── Selected extract

Performance and response of coupled microbial fuel cells for enhanced anaerobic treatment of azo dye wastewater with simultaneous recovery of electrical energy.

Abstract

The anaerobic baffled reactor (ABR) is an anaerobic bioreactor that uses baffles to separate the working area into multiple reaction zones. The ABR-microbial fuel cell (MFC) reactor was constructed by embedding MFC in each reaction zone of the ABR. Its degradation of azo dye type (acid mordant red) wastewater and microbial power generation performance were investigated. For different electrode area ratios, the best enhanced treatment and electrical energy output of the coupled system was achieved with an anode/cathode area ratio of 1:1. Compared with the electrode area ratio of 2:1 and 1:2, the power density increased by 82.5% and 80.6%, and the Coulomb efficiency increased by 133.3% and 64.7%. In addition, the best enhanced treatment of printing and dyeing wastewater was achieved by ABR-MFC at 1:1. At a dye concentration of 200 mg/L and a sucrose concentration of 1000 mg/L, the coupled system obtained a COD removal of 92.85% and a chromaticity removal of 96.2%, which achieved a relative COD and chromaticity removal improvement of 1.82% and 2.64%, respectively, relative to the ABR. Scanning electron microscopy (SEM) observation of the electrodes at 1:1 revealed that more microorganisms were attached to the anode surface of the coupled system, the particle size of the granular sludge within the system was larger, and the UV scanning pattern showed lower dye concentration in the water. In conclusion, the microbial fuel cell enhanced anaerobic treatment of dyeing wastewater was the most effective when the electrode area ratio was 1:1, and the best electrical energy output was obtained at the same time. ABR-MFC provides a new idea for the enhanced treatment of dyeing wastewater and electrical energy production.

────

▸ **Apply what you read**
**1)** Check each statement against the azo dye wastewater abstract and answer yes or no, quoting the deciding words: (a) The coupled system performed best with an anode/cathode area ratio of 1:1. (b) The coupled system reached a COD removal of 96.2%. (c) SEM showed fewer microorganisms on the anode surface of the coupled system.
**2)** Reproduce the azo dye wastewater abstract from "Performance and response" up to and including "of electrical energy.", swapping "microbial fuel cells" for "bioelectrochemical systems".

── Source material

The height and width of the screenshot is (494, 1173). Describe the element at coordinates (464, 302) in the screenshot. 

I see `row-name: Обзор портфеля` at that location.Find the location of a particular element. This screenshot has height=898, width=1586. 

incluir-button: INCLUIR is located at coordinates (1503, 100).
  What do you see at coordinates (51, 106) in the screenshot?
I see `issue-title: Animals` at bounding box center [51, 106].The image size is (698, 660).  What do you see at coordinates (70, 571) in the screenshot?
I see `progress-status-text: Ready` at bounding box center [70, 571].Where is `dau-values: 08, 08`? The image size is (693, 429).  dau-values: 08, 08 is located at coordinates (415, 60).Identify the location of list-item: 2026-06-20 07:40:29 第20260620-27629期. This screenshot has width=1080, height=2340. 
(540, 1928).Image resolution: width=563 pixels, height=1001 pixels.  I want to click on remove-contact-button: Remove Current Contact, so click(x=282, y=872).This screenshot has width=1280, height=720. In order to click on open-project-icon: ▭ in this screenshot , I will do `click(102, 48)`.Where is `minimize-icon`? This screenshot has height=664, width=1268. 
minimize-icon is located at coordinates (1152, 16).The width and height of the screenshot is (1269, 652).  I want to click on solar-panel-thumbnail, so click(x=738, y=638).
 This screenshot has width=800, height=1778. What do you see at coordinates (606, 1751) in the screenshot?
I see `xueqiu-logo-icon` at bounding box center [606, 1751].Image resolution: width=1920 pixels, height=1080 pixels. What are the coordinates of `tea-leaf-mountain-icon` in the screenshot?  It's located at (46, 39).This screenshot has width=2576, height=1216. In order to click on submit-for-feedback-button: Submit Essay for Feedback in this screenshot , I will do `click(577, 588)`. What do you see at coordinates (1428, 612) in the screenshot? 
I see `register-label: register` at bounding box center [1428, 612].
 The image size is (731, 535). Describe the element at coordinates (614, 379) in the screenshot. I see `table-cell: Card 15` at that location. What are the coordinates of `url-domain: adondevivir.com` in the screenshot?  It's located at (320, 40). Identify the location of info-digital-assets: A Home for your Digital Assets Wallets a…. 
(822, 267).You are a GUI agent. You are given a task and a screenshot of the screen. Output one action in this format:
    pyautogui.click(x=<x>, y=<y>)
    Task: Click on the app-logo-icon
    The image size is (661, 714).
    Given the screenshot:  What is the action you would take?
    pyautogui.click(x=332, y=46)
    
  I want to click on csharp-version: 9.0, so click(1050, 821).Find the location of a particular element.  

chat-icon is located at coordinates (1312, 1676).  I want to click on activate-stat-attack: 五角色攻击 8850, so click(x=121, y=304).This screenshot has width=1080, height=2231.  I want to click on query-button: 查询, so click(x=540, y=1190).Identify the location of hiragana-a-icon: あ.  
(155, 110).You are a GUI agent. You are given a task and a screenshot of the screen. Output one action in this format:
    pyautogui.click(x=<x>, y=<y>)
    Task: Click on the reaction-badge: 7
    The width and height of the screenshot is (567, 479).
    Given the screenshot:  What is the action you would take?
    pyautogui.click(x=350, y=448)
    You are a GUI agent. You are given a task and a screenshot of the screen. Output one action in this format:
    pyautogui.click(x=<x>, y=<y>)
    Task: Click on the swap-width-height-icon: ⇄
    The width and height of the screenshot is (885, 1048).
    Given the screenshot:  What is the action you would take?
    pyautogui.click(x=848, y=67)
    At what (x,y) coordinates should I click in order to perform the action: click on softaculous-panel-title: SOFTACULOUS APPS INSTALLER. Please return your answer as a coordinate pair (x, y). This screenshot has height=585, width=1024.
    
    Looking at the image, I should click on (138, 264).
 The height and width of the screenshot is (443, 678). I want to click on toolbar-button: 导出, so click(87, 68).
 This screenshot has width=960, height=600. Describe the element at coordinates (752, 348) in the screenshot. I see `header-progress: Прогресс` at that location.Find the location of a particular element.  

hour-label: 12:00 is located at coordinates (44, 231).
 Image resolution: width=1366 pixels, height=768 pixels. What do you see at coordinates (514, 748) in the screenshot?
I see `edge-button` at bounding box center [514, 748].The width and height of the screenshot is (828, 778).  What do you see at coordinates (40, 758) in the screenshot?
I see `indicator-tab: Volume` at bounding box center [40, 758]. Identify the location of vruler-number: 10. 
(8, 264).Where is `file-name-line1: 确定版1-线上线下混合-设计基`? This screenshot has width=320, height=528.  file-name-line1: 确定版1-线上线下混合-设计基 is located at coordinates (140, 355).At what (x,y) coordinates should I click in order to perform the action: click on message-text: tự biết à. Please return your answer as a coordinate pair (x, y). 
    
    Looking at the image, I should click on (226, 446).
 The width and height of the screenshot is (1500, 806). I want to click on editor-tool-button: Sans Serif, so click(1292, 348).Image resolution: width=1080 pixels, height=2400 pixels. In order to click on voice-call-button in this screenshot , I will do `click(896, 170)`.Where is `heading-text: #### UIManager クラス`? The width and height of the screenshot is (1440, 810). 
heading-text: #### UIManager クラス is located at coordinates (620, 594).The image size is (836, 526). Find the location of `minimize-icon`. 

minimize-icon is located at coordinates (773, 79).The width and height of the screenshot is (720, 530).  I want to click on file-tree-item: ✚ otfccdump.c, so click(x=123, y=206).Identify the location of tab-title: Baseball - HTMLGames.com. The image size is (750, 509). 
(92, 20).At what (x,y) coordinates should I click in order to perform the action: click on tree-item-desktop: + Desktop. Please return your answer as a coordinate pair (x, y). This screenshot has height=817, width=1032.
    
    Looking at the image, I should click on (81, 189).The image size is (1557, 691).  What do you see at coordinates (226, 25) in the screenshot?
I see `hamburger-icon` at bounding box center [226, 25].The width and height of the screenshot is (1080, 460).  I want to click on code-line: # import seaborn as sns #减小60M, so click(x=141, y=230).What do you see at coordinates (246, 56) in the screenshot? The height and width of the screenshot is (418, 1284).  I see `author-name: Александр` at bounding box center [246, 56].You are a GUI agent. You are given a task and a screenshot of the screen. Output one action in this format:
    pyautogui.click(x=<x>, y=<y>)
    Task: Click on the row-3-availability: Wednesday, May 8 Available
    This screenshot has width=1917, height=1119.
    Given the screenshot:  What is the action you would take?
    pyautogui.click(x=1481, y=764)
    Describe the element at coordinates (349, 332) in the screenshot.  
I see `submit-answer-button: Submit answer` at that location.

────

▸ **Exercise answers**
**1)**
(a) Yes: "the best enhanced treatment and electrical energy output of the coupled system was achieved with an anode/cathode area ratio of 1:1"
(b) No: "the coupled system obtained a COD removal of 92.85% and a chromaticity removal of 96.2%"
(c) No: "more microorganisms were attached to the anode surface of the coupled system"

**2)**
Performance and response of coupled bioelectrochemical systems for enhanced anaerobic treatment of azo dye wastewater with simultaneous recovery of electrical energy.